MRI: Development of Monitors for Alaskan and Canadian Auroral Weather in Space (MACAWS)
Northeast Radio Observatory Corp, Westford MA
Investigators
Abstract
This Major Research Instrumentation development award is for the creation of a network of ground-based receivers that can use satellite navigation signals to provide crucial information about the Earth's ionosphere. This network will include 35 sites in Alaska and Canada, bringing additional measurements to a data-sparse region. The development activities also include making the system dynamic, adaptable, and autonomous. Improving the amount and quality of data will help to answer many questions about the basic ionospheric processes, which could lead to improvements in the robustness of satellite navigation systems. Many of the receivers will also be placed at schools, providing an educational benefit to the students. The goal of this development award is to provide a ground-based sensor web network that provides both real-time and historical Global Navigation Satellite Systems (GNSS) ionospheric data products for use in geospace science and space weather monitoring in currently unsampled or under-sampled auroral/polar regions in North America. A sensor web is a dynamic, adaptable, and autonomous network of sensors that can use artificial intelligence to react in real time to information from its instruments.
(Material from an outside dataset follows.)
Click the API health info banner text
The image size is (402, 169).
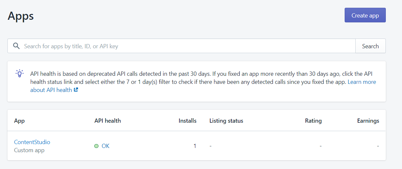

Thirty-five GNSS receivers will be deployed in Alaska and Canada to retrieve Total Electron Content (TEC) and scintillation statistics. The project will result in the creation of a unified North American TEC map, development and deployment of triggering algorithms for highly dynamic periods, and the distribution of real-time TEC data to users. Four specific scientific topics would be addressed: 1) What mechanism is responsible for the formation of polar cap patches? And how do polar cap patches exit the night-side polar cap? What is the relationship of the tongue of ionization to polar cap patches? 2) What contribution does the lower atmosphere make to variability in the high-latitude ionosphere? 3) What causes the irregularities that form at the front of the tongue of ionization in the nightside polar ionosphere? What causes the irregularities that form with the SED plume as observed by SuperDarn? 4) What are the specific auroral and sub-auroral mechanisms that produce GPS scintillations?